Earlier in 2011, courts in both Pennsylvania and Illinois issued decisions finding that when a consumer’s arbitration agreement called for the National Arbitration Forum (NAF) to administer the arbitration, but the NAF no longer administered consumer disputes, the arbitration agreements were unenforceable.  Those courts found the parties’ choice of NAF was “integral” to the arbitration agreement and could not be severed.  Just last week, the South Dakota Supreme Court disagreed.

In Wright v. GGNSC Holdings LLC, ___ N.W.2d ___, 2011 WL 68490097 (S.D. Dec. 28, 2011), a wrongful death claim against a nursing home (and related parties), the South Dakota Supreme Court considered the defendants’ motion to appoint a “substitute” arbitrator under Section 5 of the Federal Arbitration Act.  (That section says the court “shall” appoint an arbitrator if there is a lapse in naming an arbitrator for any reason.)  The relevant agreement provided that all disputes would be “resolved exclusively by binding arbitration . . . in accordance with the National Arbitration Forum Code of Procedure.”  While the defendants’ motion to compel arbitration of the estate’s suit was pending, the NAF “became unavailable to administer an arbitration” of the dispute.  The lower court then denied the nursing home’s motion to compel arbitration based on the unavailability of the NAF.
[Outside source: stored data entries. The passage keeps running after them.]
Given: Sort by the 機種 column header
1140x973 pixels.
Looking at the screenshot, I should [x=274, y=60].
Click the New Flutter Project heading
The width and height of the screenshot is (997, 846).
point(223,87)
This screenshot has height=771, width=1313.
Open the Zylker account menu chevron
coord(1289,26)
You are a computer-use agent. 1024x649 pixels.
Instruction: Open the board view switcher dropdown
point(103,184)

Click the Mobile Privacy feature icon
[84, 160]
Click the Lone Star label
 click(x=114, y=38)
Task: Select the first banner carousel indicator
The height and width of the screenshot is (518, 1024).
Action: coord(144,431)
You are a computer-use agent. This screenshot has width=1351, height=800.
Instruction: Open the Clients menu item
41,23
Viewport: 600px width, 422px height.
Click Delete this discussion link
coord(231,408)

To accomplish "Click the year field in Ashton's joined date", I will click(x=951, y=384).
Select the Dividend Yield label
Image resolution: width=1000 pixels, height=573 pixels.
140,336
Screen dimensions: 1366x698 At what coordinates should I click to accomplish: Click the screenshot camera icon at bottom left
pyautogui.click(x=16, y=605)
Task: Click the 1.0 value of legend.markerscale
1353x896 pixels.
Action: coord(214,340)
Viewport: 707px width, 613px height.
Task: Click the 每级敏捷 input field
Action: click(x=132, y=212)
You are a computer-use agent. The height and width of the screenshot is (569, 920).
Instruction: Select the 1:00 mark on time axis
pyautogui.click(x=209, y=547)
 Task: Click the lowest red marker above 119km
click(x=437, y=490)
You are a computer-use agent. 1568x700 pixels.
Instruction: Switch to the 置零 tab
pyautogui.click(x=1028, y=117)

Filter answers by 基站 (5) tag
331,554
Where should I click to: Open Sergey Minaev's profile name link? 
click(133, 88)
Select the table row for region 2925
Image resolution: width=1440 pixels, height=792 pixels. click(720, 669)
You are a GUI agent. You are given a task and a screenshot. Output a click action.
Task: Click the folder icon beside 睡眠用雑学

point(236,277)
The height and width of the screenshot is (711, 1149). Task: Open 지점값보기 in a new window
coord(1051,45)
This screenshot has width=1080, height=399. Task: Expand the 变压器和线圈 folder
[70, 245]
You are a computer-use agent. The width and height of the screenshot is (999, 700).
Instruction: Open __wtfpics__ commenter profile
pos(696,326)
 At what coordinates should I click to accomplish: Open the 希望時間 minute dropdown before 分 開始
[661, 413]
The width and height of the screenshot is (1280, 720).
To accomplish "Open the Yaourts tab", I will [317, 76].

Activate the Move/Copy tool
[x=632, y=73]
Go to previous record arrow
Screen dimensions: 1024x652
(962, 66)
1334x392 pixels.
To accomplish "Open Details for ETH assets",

The South Dakota Supreme Court reversed that decision, concluding that “designation of the NAF’s Code of Procedure was an ancillary logistical concern that was not as important to the agreement as the agreement to arbitrate.”   Its analysis that the NAF Code was not “integral” was based on two things: first, South Dakota’s “overriding policy that arbitration will be favored”; and second, the fact that the NAF Code did not require an “NAF arbitrator.”  In other words, the court concluded that any arbitrator chosen by the agreed-upon process could still hear the dispute under the NAF rules.  (The court found “of little significance” that the NAF Code itself provides that only the NAF could administer the NAF Code.)  Finally, the court chided the plaintiff for never raising the unavailability of the NAF Code as a defense, using that as additional evidence that the choice of code was not “integral.”  Because the court found NAF’s unavailability to administer the dispute was not “integral,” it found that the court was required to appoint a substitute arbitrator under the FAA.